Daily Fix Poll: Should national parties get involved in primaries?
By Aaron Blake
The National Republican Senatorial Committee is apparently neutral in the ongoing ballot-counting process in the Alaska primary race between Sen. Lisa Murkowski and attorney Joe Miller.
The decision comes as Murkowski faces an uphill battle, in which she would have to win convincingly in the approximately 20,000 ballots left to be counted to overcome the 1,600 vote (or so) lead Miller maintains. It also comes after the committee briefly irritated Miller and his Tea Party activist base by sending a lawyer to help Murkowski.

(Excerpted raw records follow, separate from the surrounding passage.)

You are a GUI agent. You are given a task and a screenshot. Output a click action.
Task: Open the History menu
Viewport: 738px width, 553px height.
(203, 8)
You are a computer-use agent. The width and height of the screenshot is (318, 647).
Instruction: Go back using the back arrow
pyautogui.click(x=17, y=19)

It's all just the latest example of a primary becoming a headache for the national GOP.
So far this primary season, establishment Republicans have lost at least one senator (Utah's Robert Bennett), as well as their favored candidates in Colorado, Florida, Kentucky and Nevada.
In all five cases -- and in Alaska as well -- the Tea Party is the culprit, overcoming the party establishment despite running lesser known and lesser financed candidates. Activists including Redstate.com's Erick Erickson have led the charge against the party establishment in many of the states.

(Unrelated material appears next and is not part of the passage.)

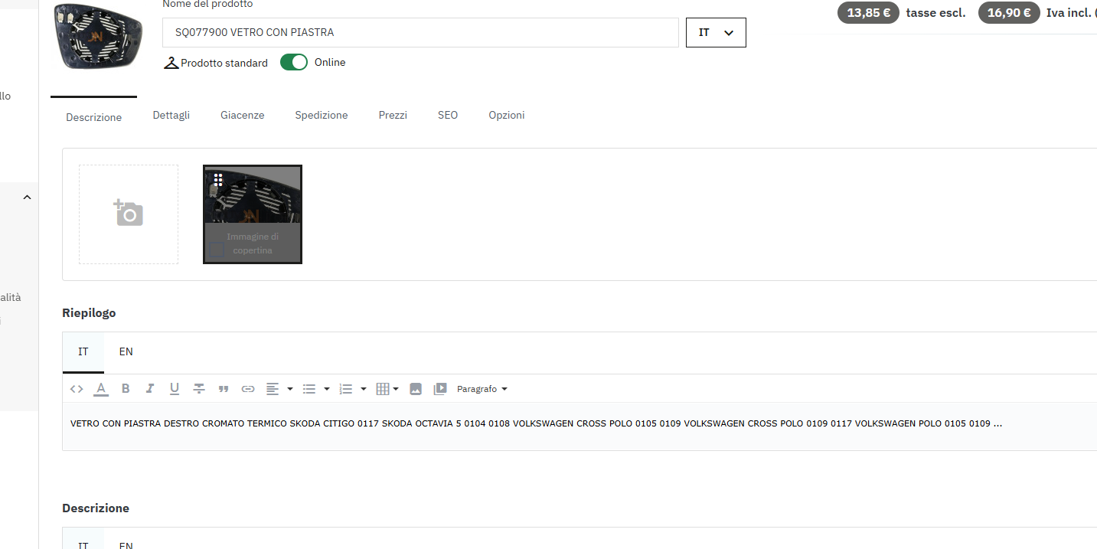1097x549 pixels.
Task: Open the text color picker in toolbar
Action: [101, 389]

Of course, Democrats have also taken their lumps, losing Sen. Arlen Specter (D-Pa.) as well as their preferred candidate to face Sen. Richard Burr (R-N.C.).
It all begs the question: is it worth it? Republican Governors Association Chairman Haley Barbour doesn't think so; he said on CBS's Face the Nation this weekend that parties should have a policy of just staying out of contested primaries.
Now that we know what Barbour thinks, we'd like to know what you think.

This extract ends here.